By now many who have an interest in things environmental have at least heard of Tom Heberlein’s new book, “Navigating Environmental Attitudes” (Oxford University Press, 2012).
Because Heberlein makes numerous analogies to rafting, rivers and boulders, I dubbed it the Rivers and Rocks book.
Heberlein is a retired University of Wisconsin-Madison community and environmental sociologist. He’s an outdoorsman.
He’s a person who I presume would not be surprised if I told him of my experience of writing about deer eating oak saplings, then showed doubting Thomas’ the evidence, and still had them walk away not being willing to admit it was deer damage.
This “college textbook” will do at least two things for general readers: provide a better understanding of Aldo Leopold’s 1949 book, “A Sand County Almanac” and sadly, suggest why deer management disagreements could outlive everyone who purchased a hunting license in 2012.

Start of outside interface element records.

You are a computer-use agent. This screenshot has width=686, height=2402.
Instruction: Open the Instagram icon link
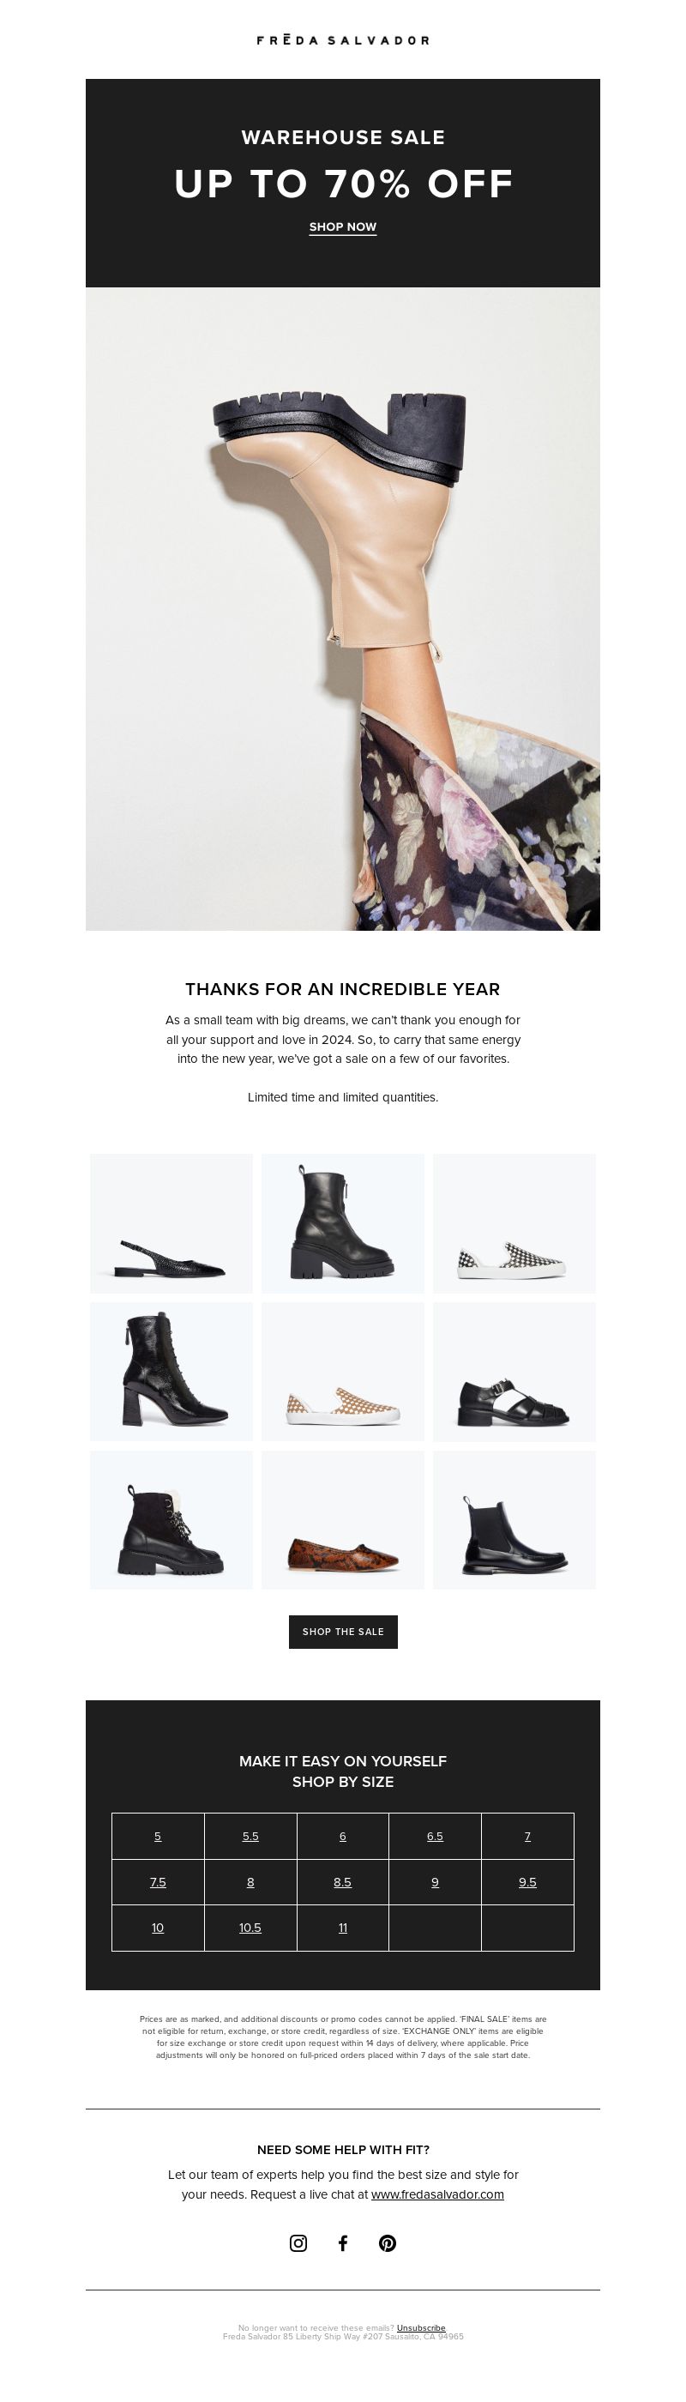298,2243
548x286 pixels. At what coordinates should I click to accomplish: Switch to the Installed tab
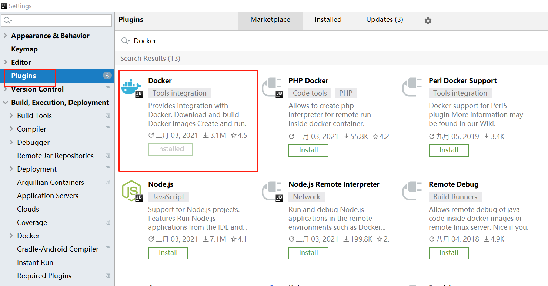tap(328, 19)
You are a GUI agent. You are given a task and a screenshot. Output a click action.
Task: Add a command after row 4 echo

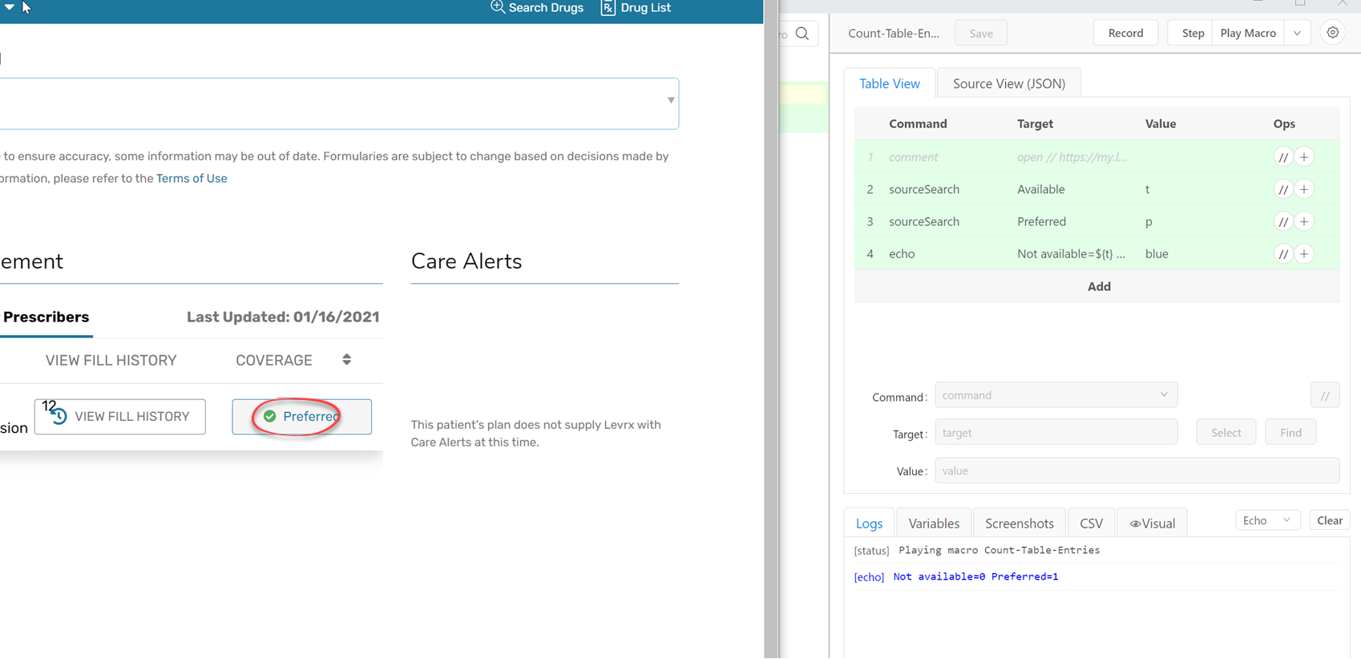click(1304, 254)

Still, it’s interesting to learn why so many attempts to bring deer in balance with their changing ecosystem have and are likely to continue to fail.

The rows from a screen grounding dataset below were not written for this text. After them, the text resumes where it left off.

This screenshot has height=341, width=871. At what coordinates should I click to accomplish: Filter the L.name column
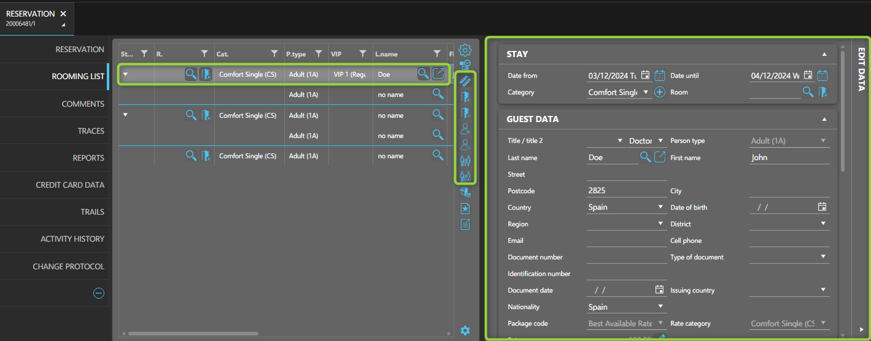[437, 54]
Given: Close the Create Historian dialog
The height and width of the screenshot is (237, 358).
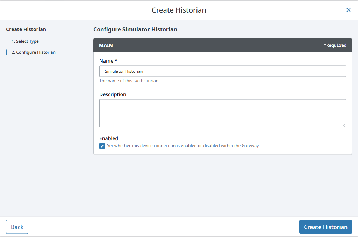Looking at the screenshot, I should 348,10.
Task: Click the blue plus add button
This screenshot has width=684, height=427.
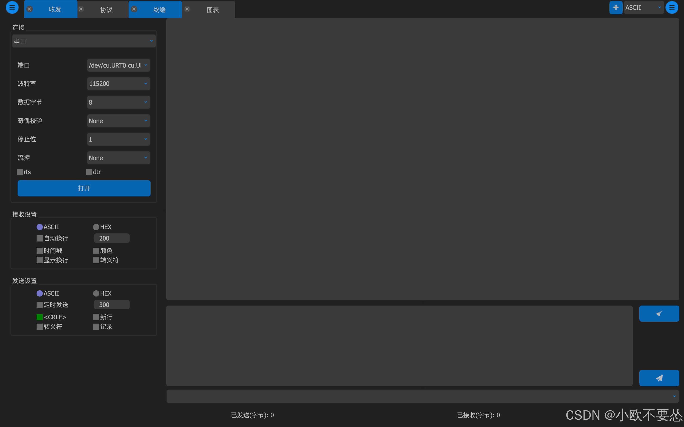Action: click(x=616, y=7)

It could be paradoxical to even suggest this would be a great book for those struggling to change, or not change, their environmental attitudes.

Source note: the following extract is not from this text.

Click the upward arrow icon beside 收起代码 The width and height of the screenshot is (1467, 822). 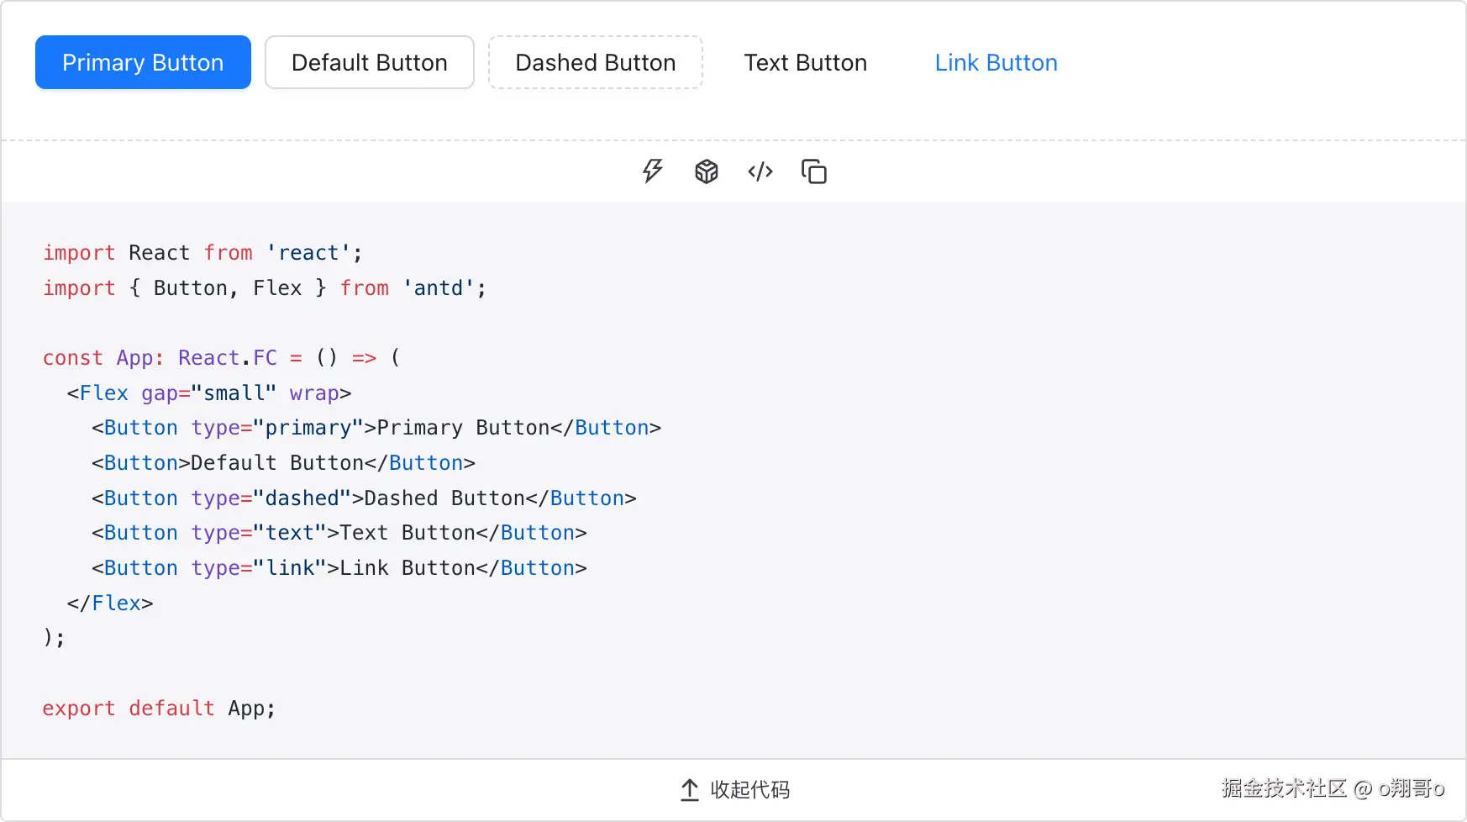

Readers will read in “Rivers and Rocks” that in many cases thinking that just trying to educate someone is an answer to changing one’s attitude and eventually their actions.
There are some, who reject, even ignore, science and facts. And those are not the ones who get lumps on their heads from banging against walls.
Still, I am going to recommend reading, and then thinking about the science of attitudes. If nothing else, maybe it will make those individuals better at rafting down a wild river.